Governor Gavin Newsom is referring to CAL Fire’s recently provided 45-day Community Wildfire Prevention & Mitigation Report and listed projects to his office in response to an executive order last March to identify areas, then plan and complete fuels reduction and wildfire risk mitigation projects to “put the state on a path toward long-term wildfire prevention and forest health.”

The impetus for Newsom’s urgent action came in the aftermath of the Camp Fire, the Woolsey Fire, and the Carr Fire, among the most destructive and deadliest wildfires in state history. It set CAL Fire, National Guard, and California Conservation Corps crews working together at an emergency pace to complete what are typically multi-year projects in less than one year.

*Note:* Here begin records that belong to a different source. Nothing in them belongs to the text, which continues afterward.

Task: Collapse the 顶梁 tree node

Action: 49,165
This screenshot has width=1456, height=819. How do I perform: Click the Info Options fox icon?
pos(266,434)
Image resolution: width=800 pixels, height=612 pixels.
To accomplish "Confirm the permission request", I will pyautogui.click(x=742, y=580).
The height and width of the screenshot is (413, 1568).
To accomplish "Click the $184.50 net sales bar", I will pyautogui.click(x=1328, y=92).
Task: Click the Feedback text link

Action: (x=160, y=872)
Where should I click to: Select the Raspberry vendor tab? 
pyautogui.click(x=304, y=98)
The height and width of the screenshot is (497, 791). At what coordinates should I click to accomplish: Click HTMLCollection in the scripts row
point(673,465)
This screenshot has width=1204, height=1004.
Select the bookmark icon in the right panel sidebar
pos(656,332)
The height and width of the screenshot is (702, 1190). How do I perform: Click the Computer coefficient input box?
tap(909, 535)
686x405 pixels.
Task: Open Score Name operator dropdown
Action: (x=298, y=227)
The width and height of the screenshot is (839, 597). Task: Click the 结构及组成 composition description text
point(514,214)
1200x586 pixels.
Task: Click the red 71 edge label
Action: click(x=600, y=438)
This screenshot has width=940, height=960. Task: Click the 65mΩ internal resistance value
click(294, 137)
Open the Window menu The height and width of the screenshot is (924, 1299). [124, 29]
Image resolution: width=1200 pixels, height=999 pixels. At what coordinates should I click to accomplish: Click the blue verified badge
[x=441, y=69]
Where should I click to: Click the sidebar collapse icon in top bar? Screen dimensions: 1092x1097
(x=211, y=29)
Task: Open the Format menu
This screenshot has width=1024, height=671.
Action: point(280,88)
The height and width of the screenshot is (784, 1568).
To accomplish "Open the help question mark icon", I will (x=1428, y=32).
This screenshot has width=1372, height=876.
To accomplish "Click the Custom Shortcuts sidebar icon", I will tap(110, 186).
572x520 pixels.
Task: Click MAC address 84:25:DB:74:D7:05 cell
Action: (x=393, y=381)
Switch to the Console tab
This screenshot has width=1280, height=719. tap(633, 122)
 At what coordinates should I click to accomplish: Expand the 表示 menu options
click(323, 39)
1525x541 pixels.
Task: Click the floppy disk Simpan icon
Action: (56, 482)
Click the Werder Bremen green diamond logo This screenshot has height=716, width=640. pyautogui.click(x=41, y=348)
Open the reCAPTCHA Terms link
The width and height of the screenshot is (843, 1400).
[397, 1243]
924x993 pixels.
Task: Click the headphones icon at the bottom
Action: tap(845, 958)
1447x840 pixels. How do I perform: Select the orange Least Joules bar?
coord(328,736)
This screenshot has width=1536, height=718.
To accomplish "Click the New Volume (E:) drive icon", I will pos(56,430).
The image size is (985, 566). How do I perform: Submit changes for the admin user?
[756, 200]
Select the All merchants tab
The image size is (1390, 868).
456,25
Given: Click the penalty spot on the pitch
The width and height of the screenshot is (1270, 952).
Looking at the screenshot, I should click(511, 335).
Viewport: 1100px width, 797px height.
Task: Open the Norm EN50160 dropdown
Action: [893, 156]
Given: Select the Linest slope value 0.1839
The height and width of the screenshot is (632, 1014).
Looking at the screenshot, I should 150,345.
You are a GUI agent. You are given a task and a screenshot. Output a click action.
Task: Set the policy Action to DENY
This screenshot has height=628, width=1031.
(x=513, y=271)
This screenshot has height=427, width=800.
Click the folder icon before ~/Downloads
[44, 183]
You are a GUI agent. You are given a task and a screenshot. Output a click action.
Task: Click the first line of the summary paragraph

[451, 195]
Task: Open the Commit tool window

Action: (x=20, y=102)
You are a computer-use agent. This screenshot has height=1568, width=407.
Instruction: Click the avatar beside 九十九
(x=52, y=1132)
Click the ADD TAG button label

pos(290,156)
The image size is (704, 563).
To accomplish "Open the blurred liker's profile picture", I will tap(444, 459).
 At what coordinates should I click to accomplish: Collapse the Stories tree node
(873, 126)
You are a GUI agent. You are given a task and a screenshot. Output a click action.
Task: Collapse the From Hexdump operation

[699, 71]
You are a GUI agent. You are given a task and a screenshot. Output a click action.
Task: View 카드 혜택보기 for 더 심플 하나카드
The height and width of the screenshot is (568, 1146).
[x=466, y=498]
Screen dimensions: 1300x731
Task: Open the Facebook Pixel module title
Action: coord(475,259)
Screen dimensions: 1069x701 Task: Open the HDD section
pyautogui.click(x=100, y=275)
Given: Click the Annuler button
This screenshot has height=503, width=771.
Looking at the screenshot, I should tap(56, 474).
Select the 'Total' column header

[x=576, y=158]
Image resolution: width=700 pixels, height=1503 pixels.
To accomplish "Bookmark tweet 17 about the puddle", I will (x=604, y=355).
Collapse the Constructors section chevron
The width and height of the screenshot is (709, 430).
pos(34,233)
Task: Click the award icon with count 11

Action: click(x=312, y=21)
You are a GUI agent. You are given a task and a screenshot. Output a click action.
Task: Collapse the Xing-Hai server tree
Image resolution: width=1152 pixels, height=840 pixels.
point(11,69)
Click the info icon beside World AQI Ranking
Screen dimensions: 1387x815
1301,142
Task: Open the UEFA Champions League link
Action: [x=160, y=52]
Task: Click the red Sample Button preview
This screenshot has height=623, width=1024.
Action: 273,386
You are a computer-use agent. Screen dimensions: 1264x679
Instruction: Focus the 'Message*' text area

“California isn’t just waiting around for next fire season. We are acting quickly – with emergency pace – to protect communities most at risk and save lives before the wildfire starts,” Newsom states. “The unprecedented scale of the crisis requires an unprecedented response. These projects are part of California’s all-of-the-above, all-hands-on-deck approach to preventing and fighting wildfires.”

High Priority Mother Lode Projects

Of the listed projects, two are in Mariposa County. The Grist Fuel Break, south of Highway 49 near Bootjack, removed brush and pruned and trimmed trees across 102 acres to improve upon an existing fire road. The effort involved CAL Fire, Bureau of Land Management (BLM) personnel and local property owners with the goal of protecting the communities of Bootjack (population: 969), Mariposa (population: 2,173), and Midpines (population: 1,204).

The 44-acres Metcalf Gap Fuel Break in Mariposa County near the Madera County line in the vicinity of Nelson Cove and Miami Mountain is a road maintenance and fuel reduction project. The project connects a new fuel break to the Watt and Stumpfield road fuel breaks in the Chowchilla River Canyon and is expected to help protect multiple communities in Madera and Mariposa counties. CAL Fire treated a critical access road into the Chowchilla River Canyon while developing a continuous fuel break. Among the communities and habitats, it was designed to protect is Ahwahnee (population: 2,246), Nipinnawasee (population: 475), Ponderosa Basin (402 Homes), and Lush Meadows.

The largest project in Madera County, the 4,621-acre Highway 41 Management Plan between Hildreth and Little Table Mountain, involves burning annual grasses along Highway 41 in the eastern part of the county, which has an unfortunate history of the most wildland fire starts in the area. The project burn targeted improving rangeland while reducing highway hazards and high fire suppression costs. It protects Coarsegold (population: 1,840), O’neals (population: 172), Hidden lakes (208 homes).

In the Bald Mountain area of Madera County, the Beal and Musick fuel breaks are located just south of Shaver Lake the Rush Creek and Blue Rush fuel breaks. A 728-acre fuel break, the Beal break has been a combined project with the USFS. The break has effectively stopped the forward progress of four wildland fires and maintenance of it directly reduces the impacts of fire for the residents living on Beal Fire road and the communities of Meadow Lakes and Alder Heights that are directly above the break. The areas were impacted by over 80 percent of tree mortality in recent years.

The Musick Fuel Break, a new 393-acre roadside treatment, was undertaken to create a safe evacuation corridor for residents and provide access to a high-risk area for wildland fire for both CAL Fire and the USFS in the Jose Basin area. The scope was to remove brush, dead hazard trees, and thin understory. It is noted that the main transmission lines for the Big Creek Hydro Electric Facility transect the area. Besides Meadow Lakes, Alder Heights and Shaver Lake this break also protects Pine Ridge.